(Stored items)
"""

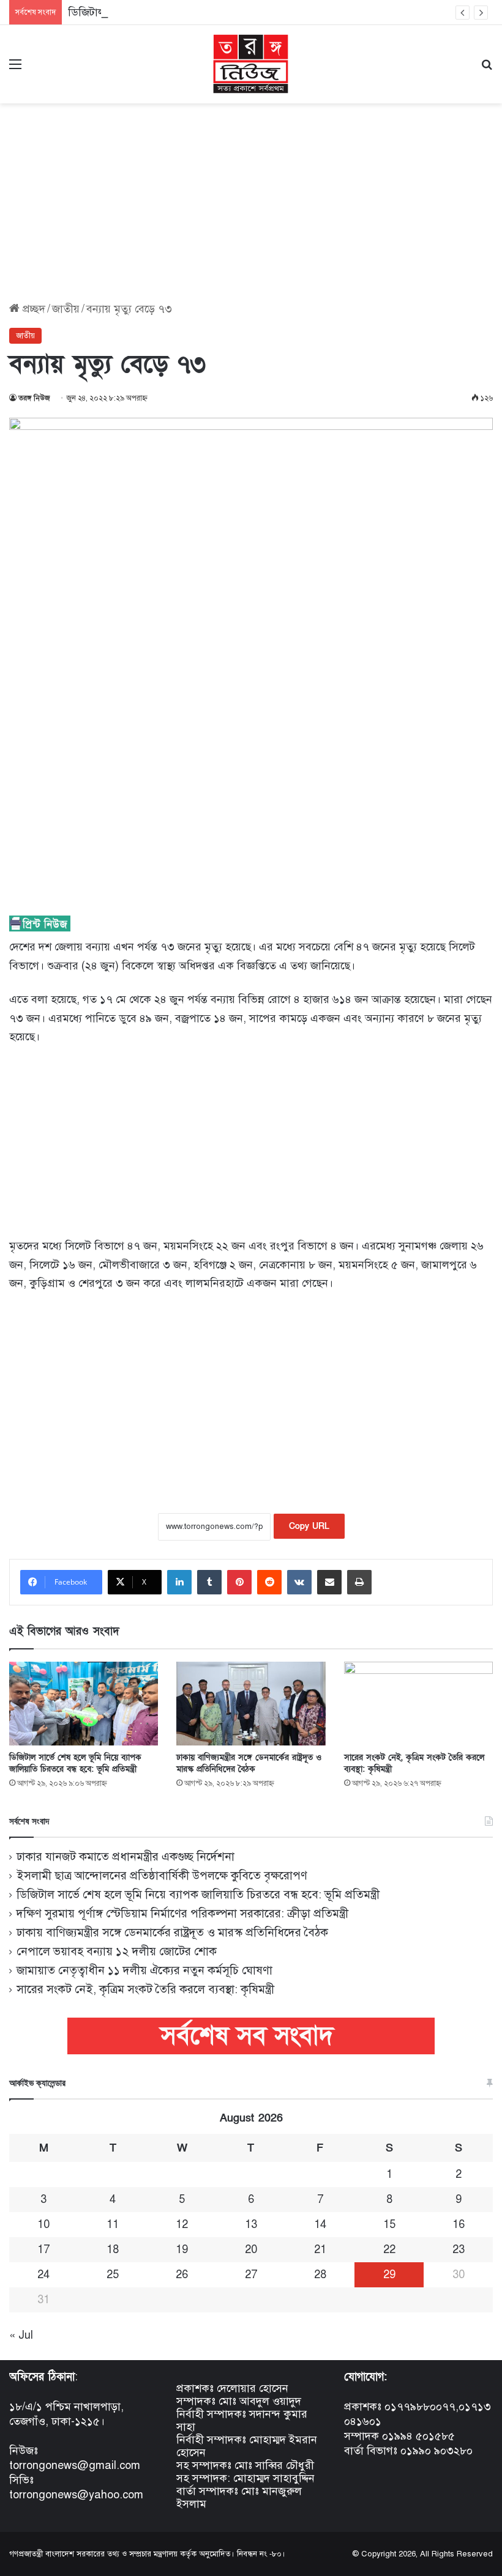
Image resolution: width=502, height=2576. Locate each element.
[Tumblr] (209, 1582)
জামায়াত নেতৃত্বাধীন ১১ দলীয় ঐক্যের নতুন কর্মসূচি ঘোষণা (144, 1970)
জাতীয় (66, 309)
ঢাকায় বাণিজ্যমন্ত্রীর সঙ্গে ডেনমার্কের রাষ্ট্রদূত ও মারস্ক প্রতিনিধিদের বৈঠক (248, 1763)
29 (389, 2274)
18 (113, 2249)
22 (389, 2249)
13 (251, 2224)
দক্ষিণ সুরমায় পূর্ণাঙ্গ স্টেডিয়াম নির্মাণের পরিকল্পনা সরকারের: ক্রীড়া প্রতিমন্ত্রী (182, 1913)
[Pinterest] (239, 1582)
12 (182, 2224)
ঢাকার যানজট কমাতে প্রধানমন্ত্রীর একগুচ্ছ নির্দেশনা (125, 1856)
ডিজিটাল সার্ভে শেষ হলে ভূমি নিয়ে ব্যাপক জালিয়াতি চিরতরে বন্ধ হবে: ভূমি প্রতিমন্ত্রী (75, 1763)
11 (113, 2224)
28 (320, 2274)
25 (113, 2274)
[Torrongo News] (251, 64)
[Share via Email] (329, 1582)
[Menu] (15, 69)
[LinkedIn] (179, 1582)
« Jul (21, 2335)
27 (251, 2274)
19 (182, 2249)
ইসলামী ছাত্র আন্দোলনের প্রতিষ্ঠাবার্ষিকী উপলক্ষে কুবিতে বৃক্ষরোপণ (162, 1875)
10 (43, 2224)
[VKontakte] (299, 1582)
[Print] (359, 1582)
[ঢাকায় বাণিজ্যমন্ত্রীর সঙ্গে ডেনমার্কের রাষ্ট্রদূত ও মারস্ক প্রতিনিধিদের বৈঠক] (250, 1703)
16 (458, 2224)
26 (182, 2274)
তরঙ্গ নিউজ (34, 398)
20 (251, 2249)
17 (43, 2249)
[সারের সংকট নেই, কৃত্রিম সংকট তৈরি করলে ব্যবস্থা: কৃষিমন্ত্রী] (418, 1703)
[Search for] (487, 69)
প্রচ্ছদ (32, 309)
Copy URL (309, 1526)
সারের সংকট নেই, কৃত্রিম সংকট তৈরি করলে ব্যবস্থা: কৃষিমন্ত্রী (145, 1989)
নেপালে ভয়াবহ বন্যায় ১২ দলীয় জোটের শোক (117, 1951)
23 (458, 2249)
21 (320, 2249)
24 (43, 2274)
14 (320, 2224)
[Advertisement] (251, 198)
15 (389, 2224)
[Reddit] (269, 1582)
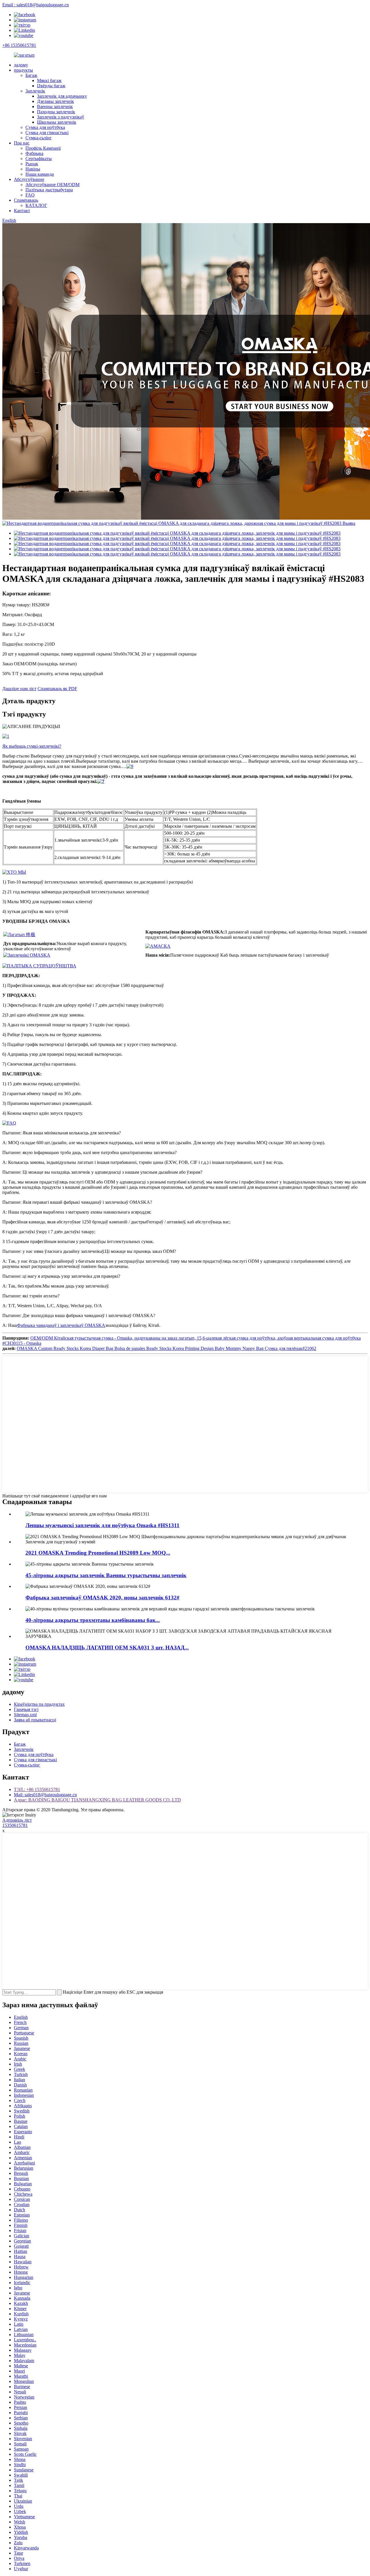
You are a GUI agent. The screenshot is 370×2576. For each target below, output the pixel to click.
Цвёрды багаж (51, 85)
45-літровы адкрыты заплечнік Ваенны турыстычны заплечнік (105, 1575)
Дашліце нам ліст (19, 688)
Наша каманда (39, 174)
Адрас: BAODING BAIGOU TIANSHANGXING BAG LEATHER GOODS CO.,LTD (97, 1799)
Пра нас (21, 142)
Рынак (31, 163)
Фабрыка (34, 153)
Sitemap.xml (25, 1714)
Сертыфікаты (38, 158)
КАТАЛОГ (36, 205)
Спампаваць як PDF (57, 688)
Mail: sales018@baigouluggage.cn (45, 1794)
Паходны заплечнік (56, 111)
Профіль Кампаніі (43, 148)
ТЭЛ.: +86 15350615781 (37, 1789)
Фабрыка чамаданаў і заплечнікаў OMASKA (61, 1325)
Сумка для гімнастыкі (47, 132)
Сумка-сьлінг (38, 137)
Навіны (32, 168)
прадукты (23, 70)
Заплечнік (35, 90)
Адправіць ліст (17, 1820)
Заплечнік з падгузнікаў (60, 116)
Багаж (31, 75)
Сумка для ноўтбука (45, 127)
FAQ (30, 194)
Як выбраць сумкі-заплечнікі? (31, 746)
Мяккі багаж (49, 80)
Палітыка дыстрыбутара (49, 189)
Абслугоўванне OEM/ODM (52, 184)
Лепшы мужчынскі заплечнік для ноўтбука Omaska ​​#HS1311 (102, 1525)
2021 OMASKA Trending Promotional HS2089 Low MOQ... (97, 1553)
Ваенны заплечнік (55, 106)
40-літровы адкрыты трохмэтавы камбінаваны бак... (92, 1620)
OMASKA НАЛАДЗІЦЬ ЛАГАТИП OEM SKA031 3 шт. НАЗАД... (107, 1648)
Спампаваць (26, 200)
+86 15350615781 (19, 45)
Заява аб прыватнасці (35, 1719)
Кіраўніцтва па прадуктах (39, 1704)
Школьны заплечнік (56, 122)
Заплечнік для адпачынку (62, 96)
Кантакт (22, 210)
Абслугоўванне (29, 179)
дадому (21, 64)
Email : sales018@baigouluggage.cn (35, 4)
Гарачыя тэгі (26, 1709)
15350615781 (15, 1825)
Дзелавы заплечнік (55, 101)
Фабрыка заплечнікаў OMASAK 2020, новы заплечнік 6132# (102, 1598)
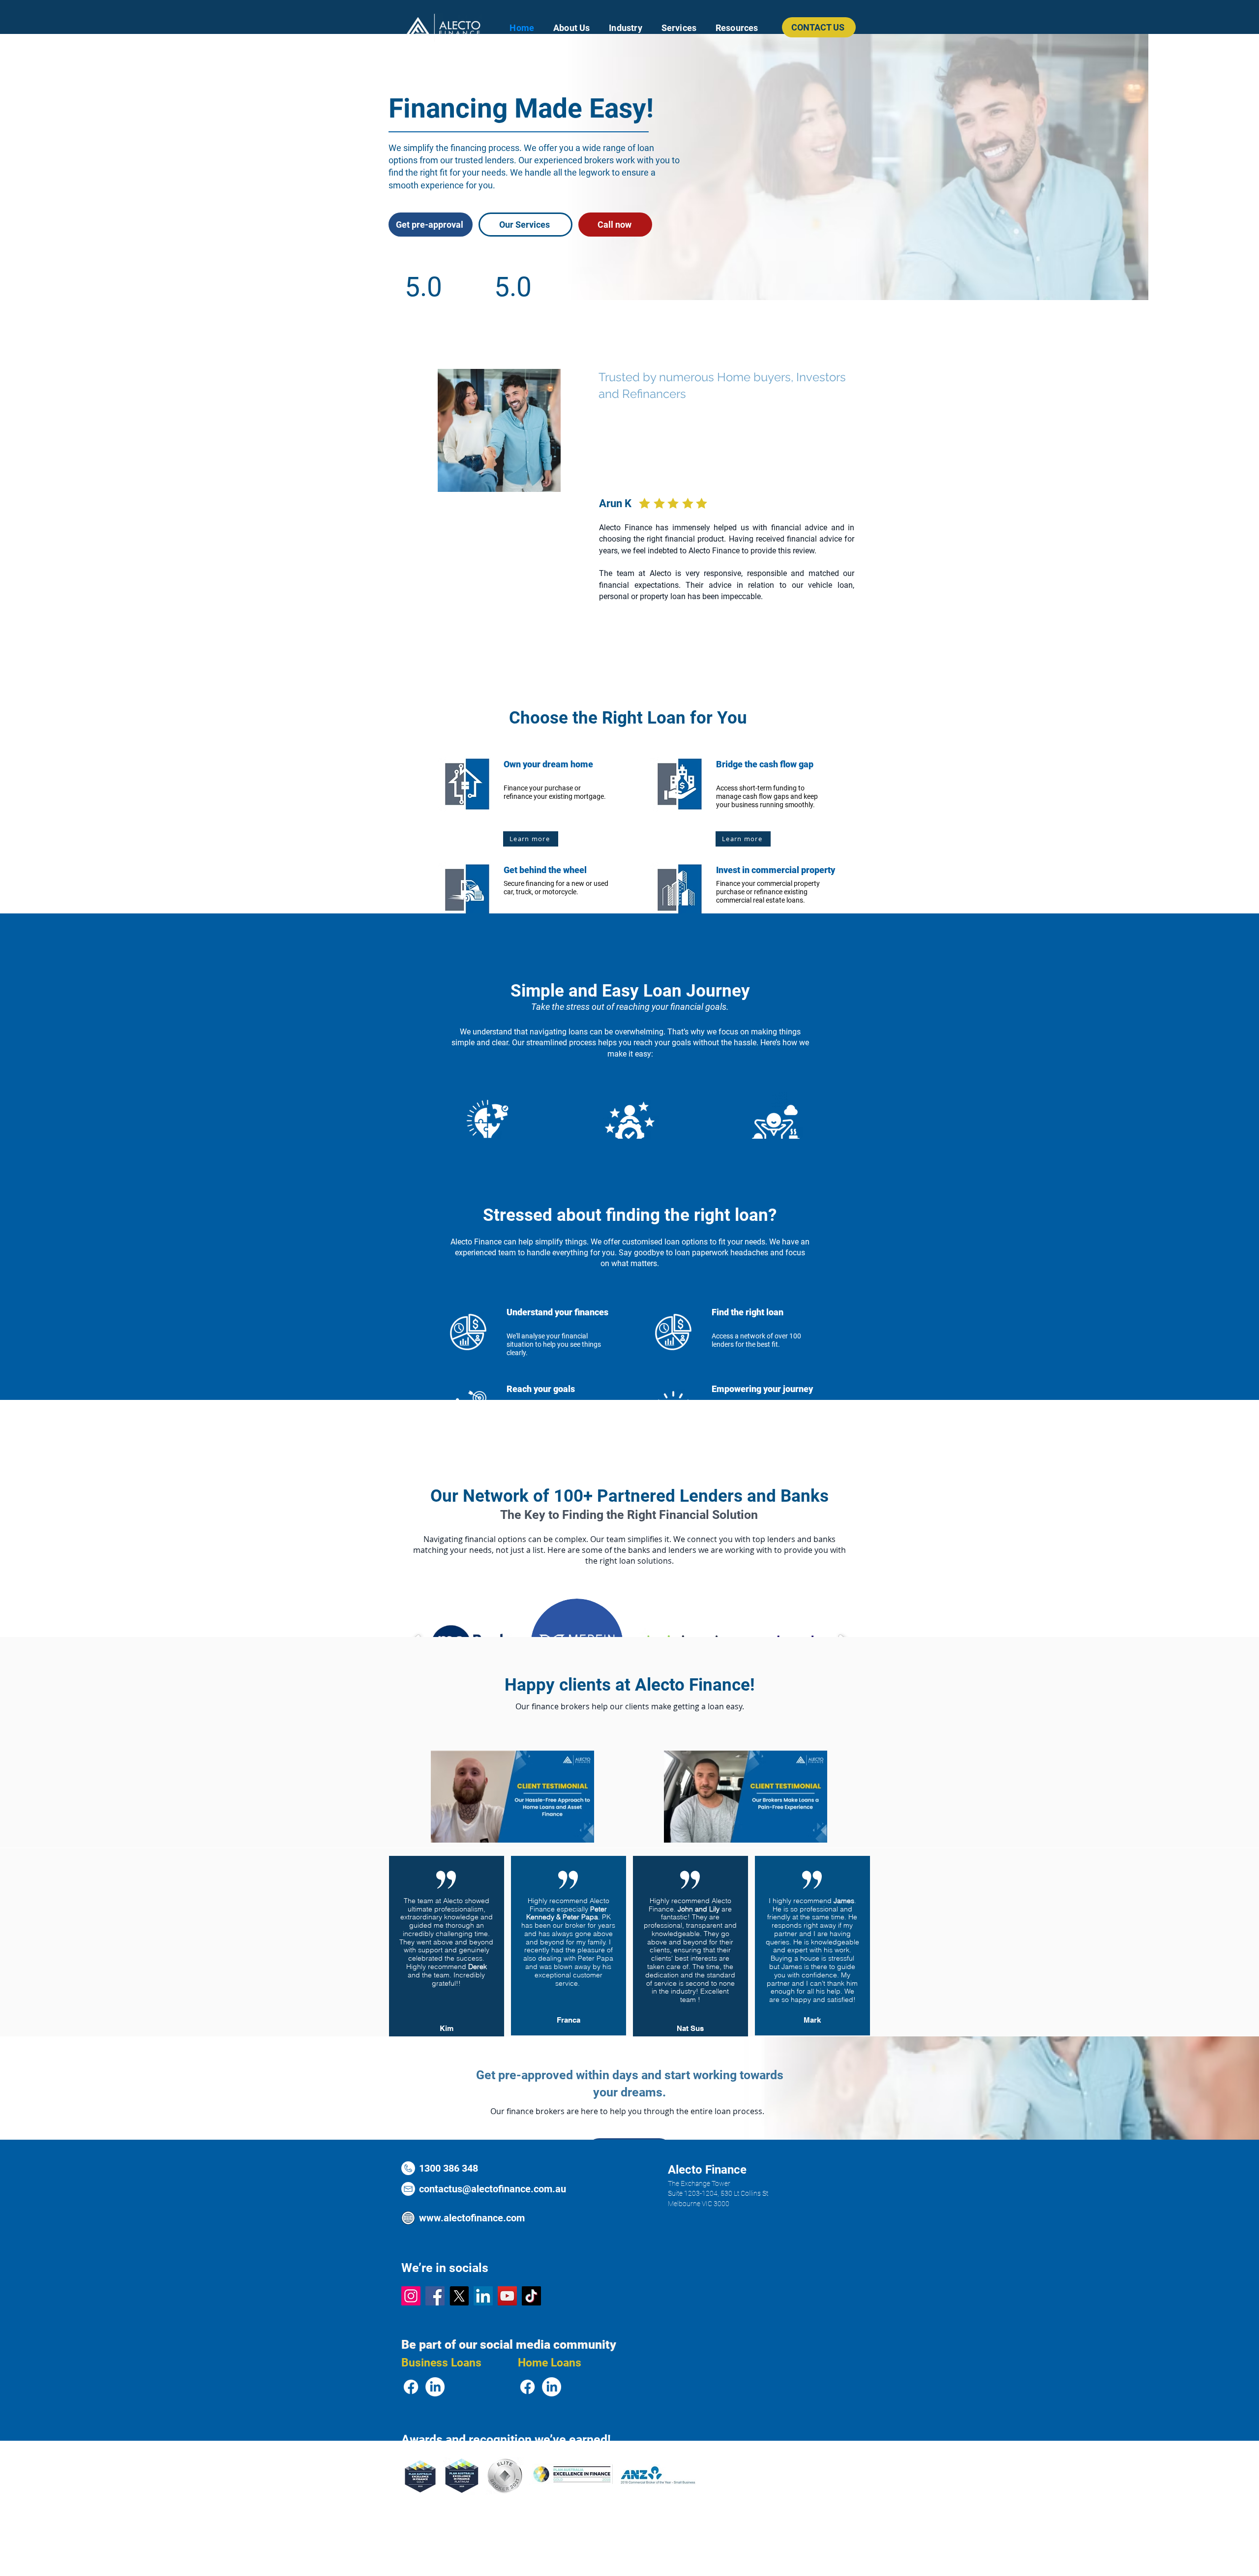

"""

ACTION ITEM:
From the opening line of the entries above to the line containing "ঢাকার যানজট কমাতে", please transcribe each line exactly, skipping every picture.

RESPONSE TO THE TASK:
Image resolution: width=502, height=2576. Locate each element.
[Tumblr] (209, 1582)
জামায়াত নেতৃত্বাধীন ১১ দলীয় ঐক্যের নতুন কর্মসূচি ঘোষণা (144, 1970)
জাতীয় (66, 309)
ঢাকায় বাণিজ্যমন্ত্রীর সঙ্গে ডেনমার্কের রাষ্ট্রদূত ও মারস্ক প্রতিনিধিদের বৈঠক (248, 1763)
29 (389, 2274)
18 (113, 2249)
22 (389, 2249)
13 (251, 2224)
দক্ষিণ সুরমায় পূর্ণাঙ্গ স্টেডিয়াম নির্মাণের পরিকল্পনা সরকারের: ক্রীড়া প্রতিমন্ত্রী (182, 1913)
[Pinterest] (239, 1582)
12 (182, 2224)
ঢাকার যানজট কমাতে প্রধানমন্ত্রীর একগুচ্ছ নির্দেশনা (125, 1856)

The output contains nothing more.